The judgement on the Autonomy multi-billion dollar civil case will be made public in the next few weeks.
The judgement on the Autonomy multi-billion dollar civil case will be made public in the next few weeks.
Britain cannot delay a decision on whether to allow the extradition of tech entrepreneur Mike Lynch to the United States until the impending judgement in a civil claim against him is made public, the High Court in London said on Wednesday.
U.S. prosecutors want the 56-year-old to stand trial in the United States on fraud charges connected to the sale of Autonomy, the software company he founded and led, to Hewlett-Packard (HP) in an $11 billion deal in 2011.
Lawyers for Lynch had failed to stop extradition proceedings at London's Westminster Magistrates' court last year, pending the outcome of HP's civil case against him.
The district judge in the Westminster court agreed he should be extradited and sent the case to British Home Secretary Priti Patel to certify the extradition order. However, Patel also wanted to wait until after the verdict was given in the civil trial before making her decision.
The judge, however, refused to move the deadline to March, instead ruling that Patel should decide by Christmas, a ruling which Lynch then challenged in the High Court.

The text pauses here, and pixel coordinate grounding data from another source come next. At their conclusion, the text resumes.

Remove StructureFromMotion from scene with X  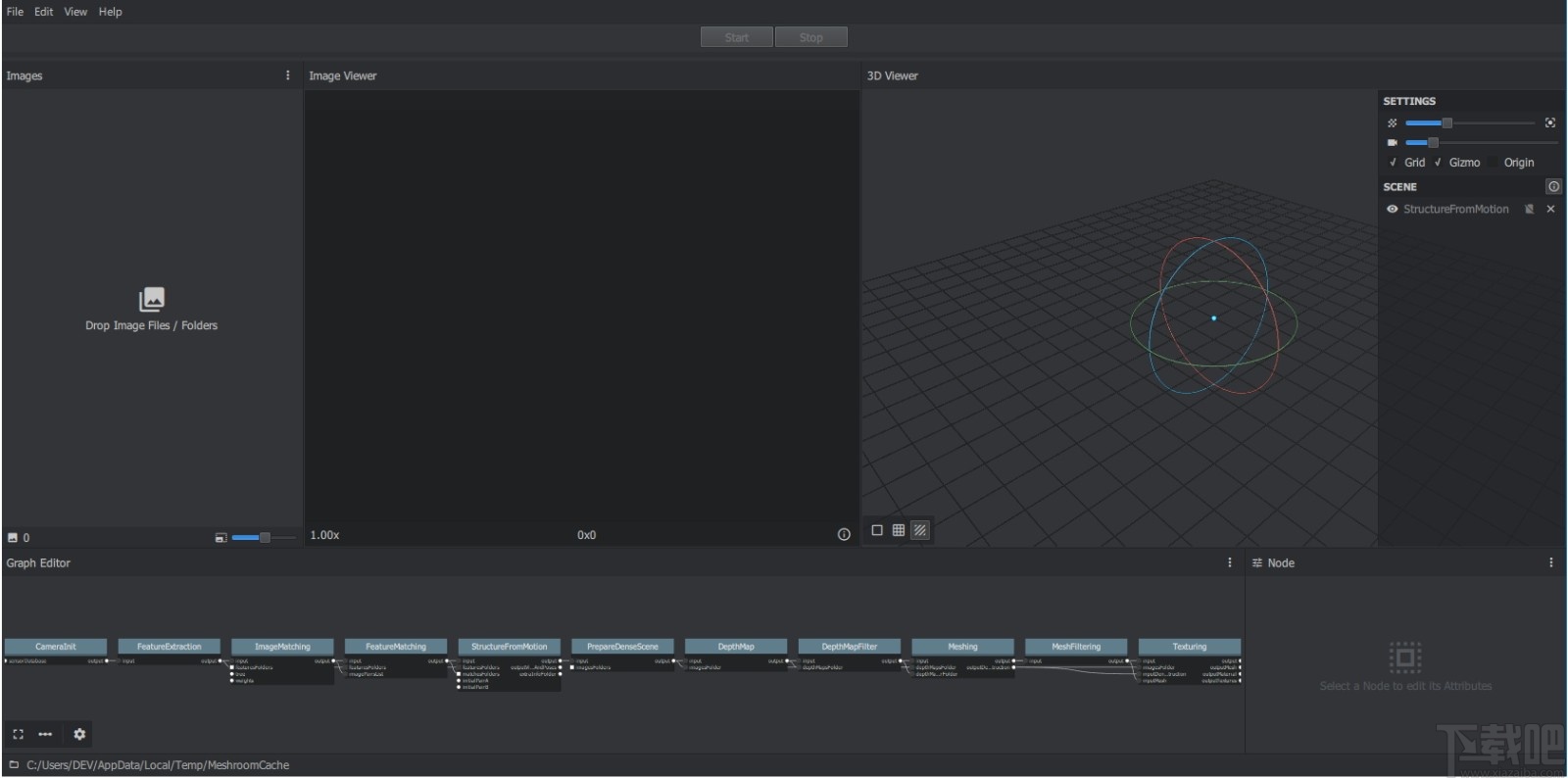click(x=1550, y=209)
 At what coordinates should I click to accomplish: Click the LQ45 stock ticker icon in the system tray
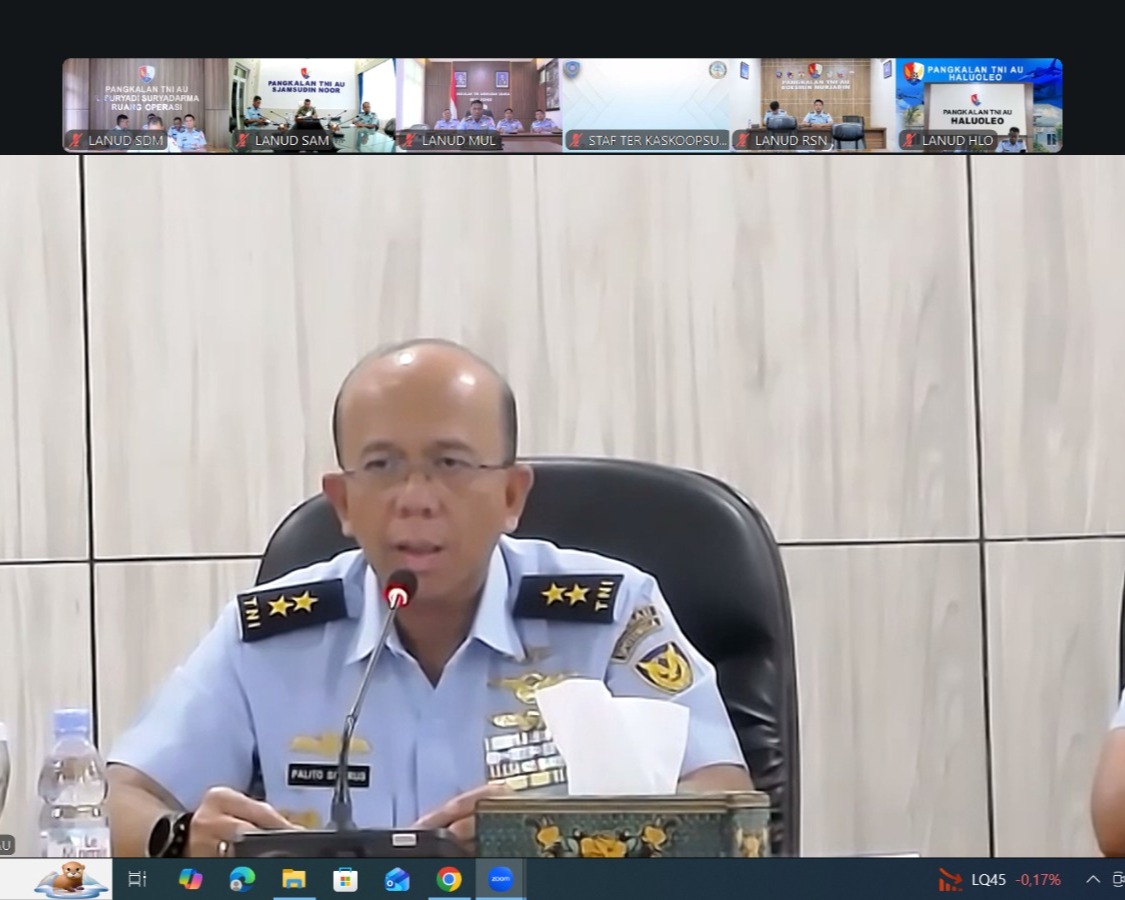[948, 880]
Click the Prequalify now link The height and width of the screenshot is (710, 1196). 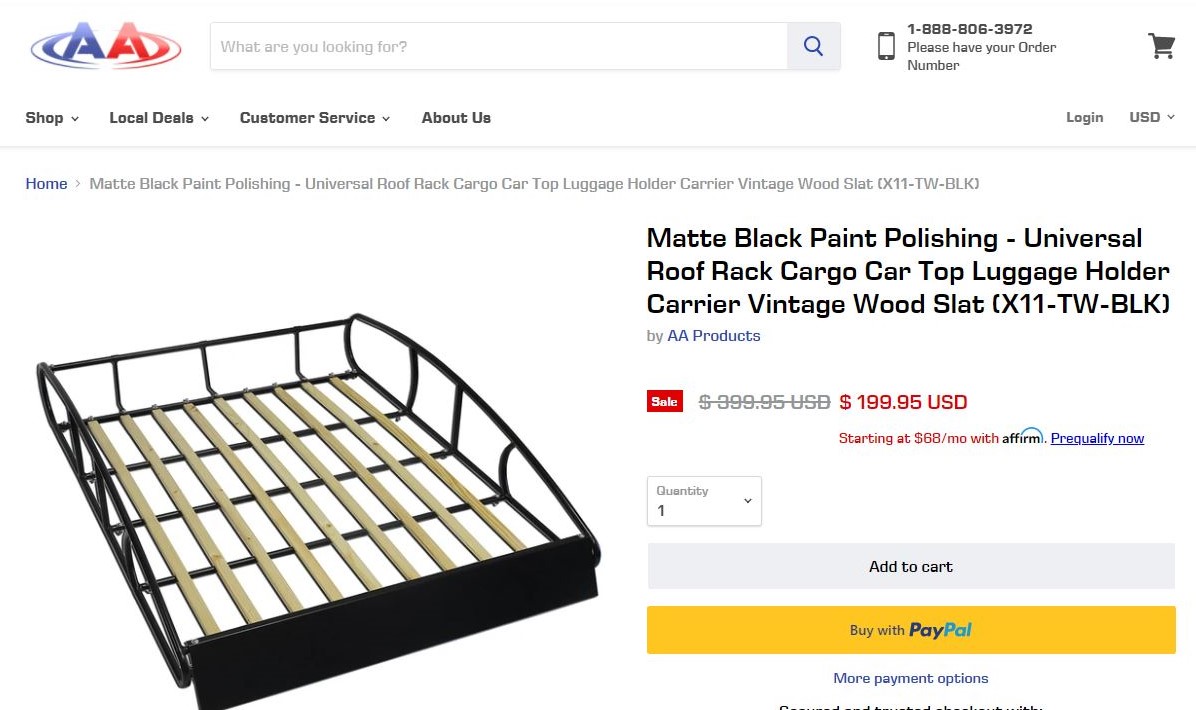1097,438
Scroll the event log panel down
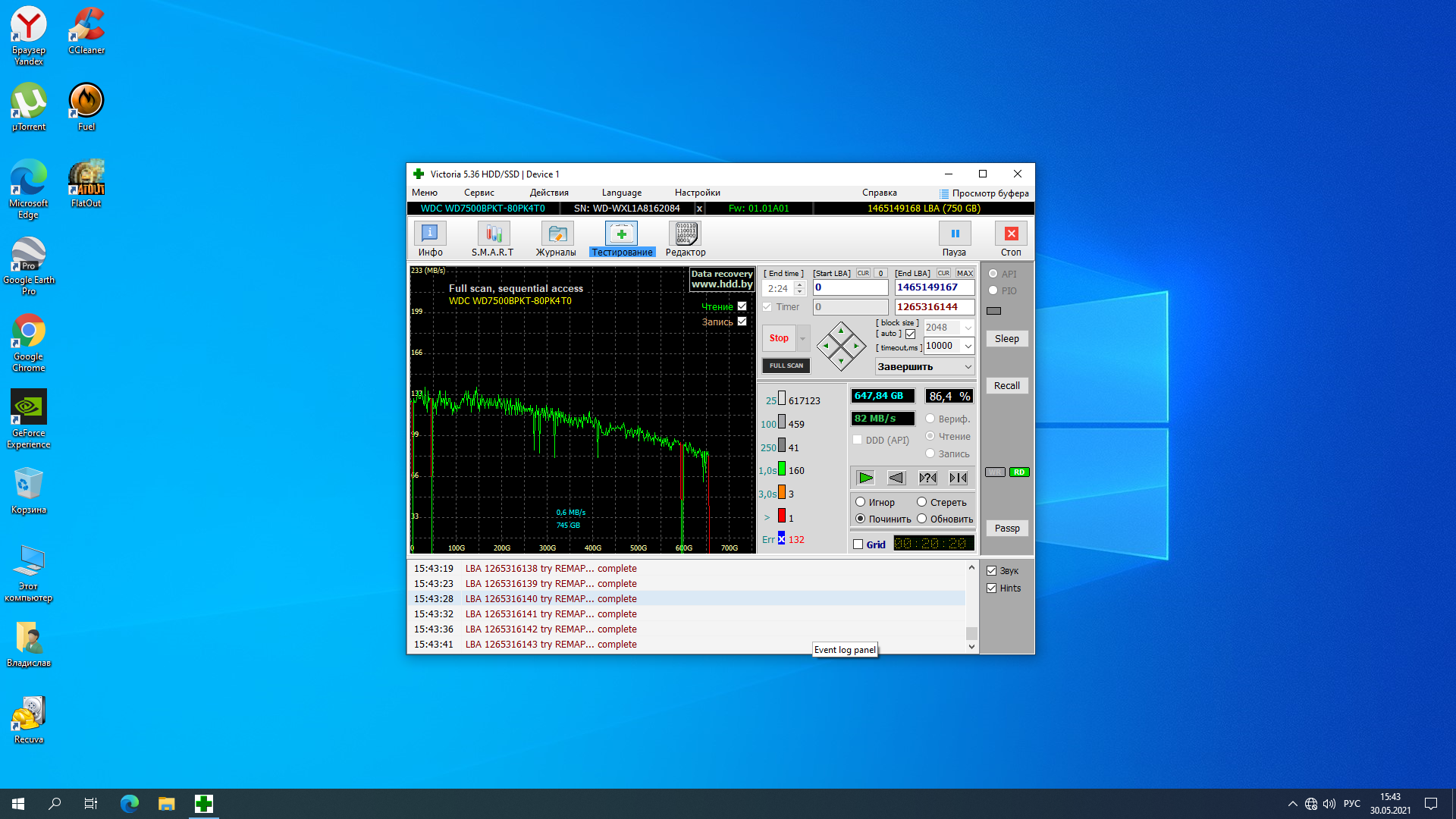1456x819 pixels. coord(971,649)
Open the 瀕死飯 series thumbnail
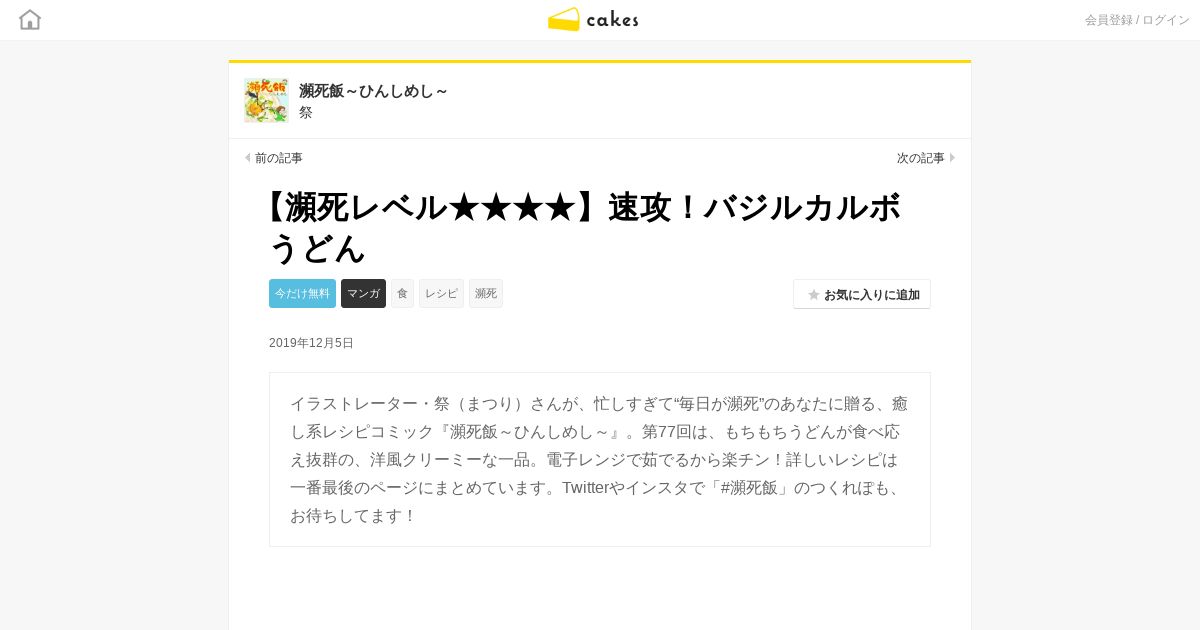 266,100
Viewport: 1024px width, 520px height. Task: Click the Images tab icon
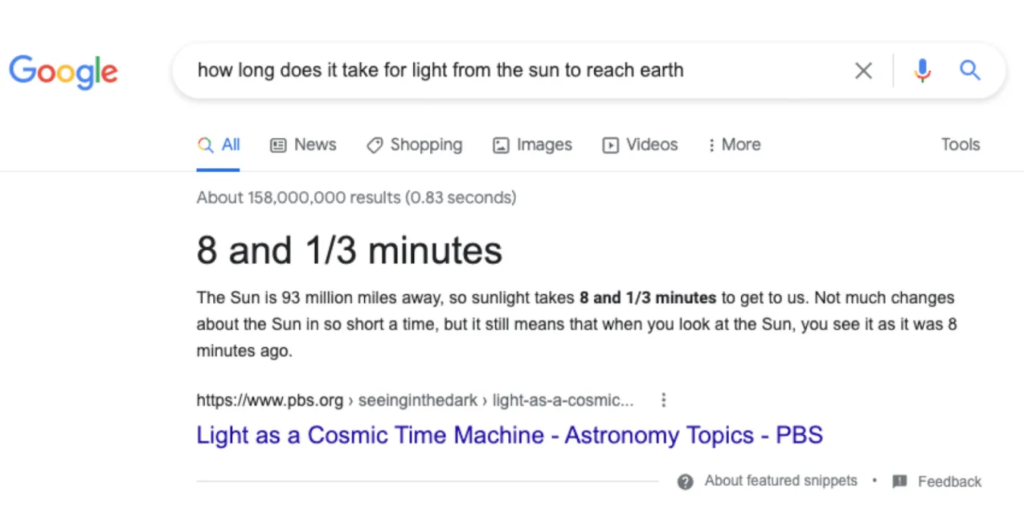(501, 145)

However, the High Court judge Jonathan Swift on Wednesday rejected his application, saying it was for the lower court judge to conclude if there were grounds to delay the extradition decision.
The judgement on the Autonomy multi-billion dollar civil case will be made public in the next few weeks, two years after the trial ended, the High Court was told by a lawyer last week in a hearing for the extradition challenge.
Hewlett-Packard is suing Lynch along with his former finance chief Sushovan Hussain for more than $5 billion, alleging that they inflated the value of the British data firm before selling it.
Lynch and Hussain have denied the allegations.
HP bought Autonomy, whose software searches and sorts data, in 2011 but a year later it wrote down its value by $8.8 billion, saying it had uncovered serious accounting improprieties.
The U.S. software giant said Lynch was complicit in a series of fraudulent transactions to drive revenue growth at Autonomy.